Among my more vivid memories of those early years was watching a two-story unpainted frame building located on the northwest corner opposite Russell A. Rund’s general store being put on rollers and moved north to where the lodge is that became the Methodist church. That building later was torn down and replaced with another building which in later years was raised to its present height. Being very young, I didn’t feel I should wander any father from home, so I saw only the start of the move.
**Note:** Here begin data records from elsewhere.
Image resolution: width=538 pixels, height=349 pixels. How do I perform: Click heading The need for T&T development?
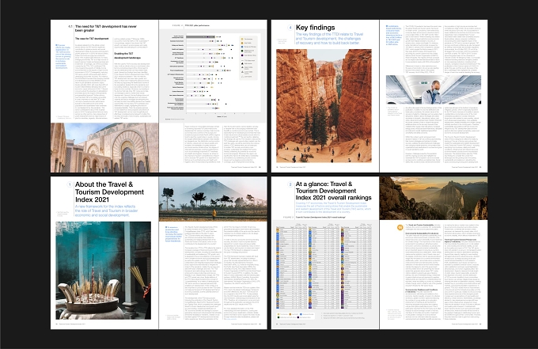[x=106, y=28]
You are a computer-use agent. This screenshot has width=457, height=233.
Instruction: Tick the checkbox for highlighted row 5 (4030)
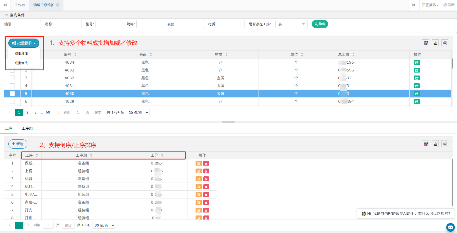[x=12, y=94]
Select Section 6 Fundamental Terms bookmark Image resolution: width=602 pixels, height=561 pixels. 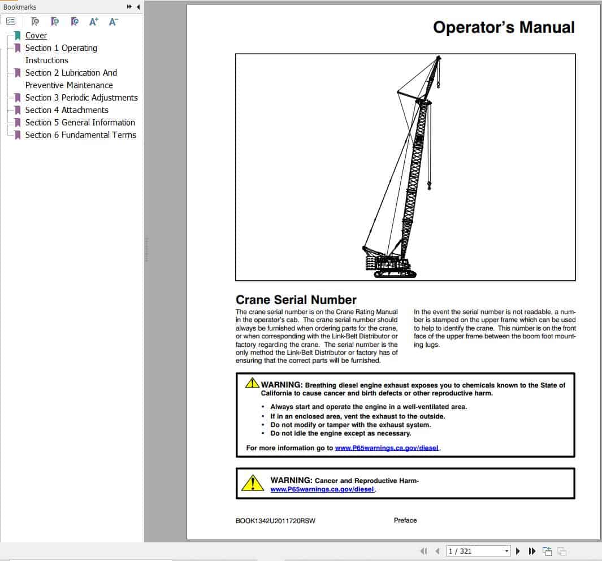point(80,135)
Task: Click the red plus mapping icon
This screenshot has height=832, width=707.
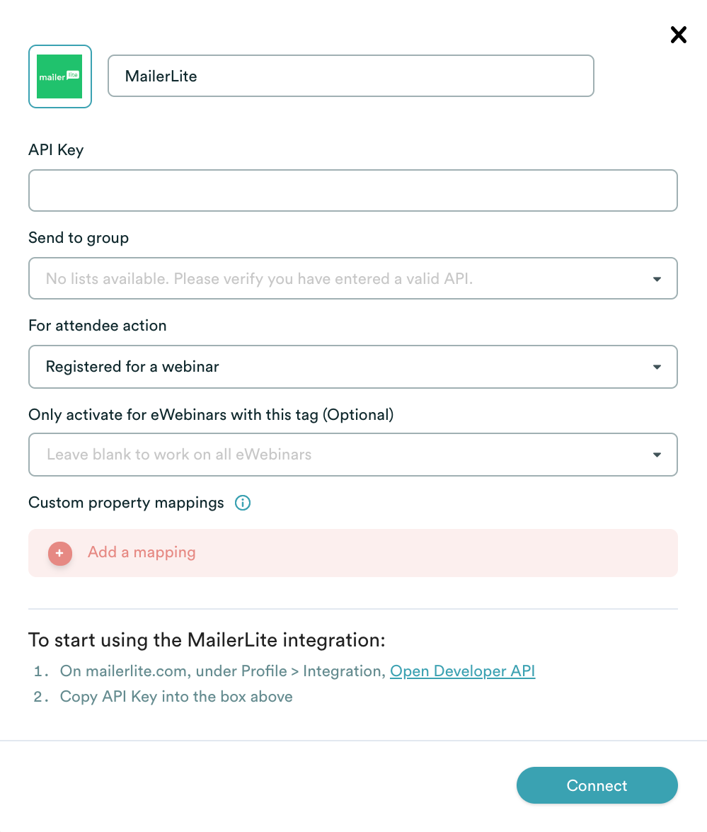Action: click(x=60, y=554)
The general store was a fascinating place. There was a pump out front where you could hand crank gas up into a glass bowl on top and drain the gas into the car. In back were crates where you could pick out the chicken you preferred and take it home, chop the head off, and douse it in a kettle of hot water so you could pluck the feathers. Inside the store was a potbellied stove that people sat around, chewing the fat while buying snacks out of barrels. And of course there was the punch board where for a small sum you could punch one of the small circles out, in hopes of winning a small prize.
 
Russell worked with a wholesale house in Indianapolis. He could buy at wholesale, and he resold to members of the community at 10 percent over his cost. After we left the community, Dad came back and bought a Mix Master with many attachments, such as a juicers and a potato chip slicer for deep frying your own chips. Russell was very service minded. He even ran a trucking service, making him a mini-conglomerate.
 
Every day, Mother would gather the eggs and carry them to the store for credit. She would bring back her daily needs, and the account was settled up at the end of the month. Dad would sell honey from the hives out back. The dark honey was 8 cents per pound, and the light honey was 10 cents per pound. I still have Dad’s log book.

 

Blaze Robertson sold insurance and drove a Buick. He told Dad he didn’t need the Buick, but people thought he was successful and it sold a lot of insurance. Mother used to relieve Mrs. Robinson on the switchboard.
 
One time, Dad had to be away from home for a couple of weeks in April. I had just been born in February. While he was gone, Dad arranged for the janitor at school to deliver milk. I think his name was Wes Utterback. When Dad returned, Wes was delivering milk to half the village. After that, Wes would carry me on his shoulders at school functions. I was his Holstein baby. I majored in dairy manufacturing while at Purdue University. It had been my plan that when I graduated I would try to buy the dairy. Unfortunately, some things happened, and Wes was forced to sell before I graduated.
 
In later years when I came back for a visit, nothing topped the rides in OJ’s soap box derby racing car.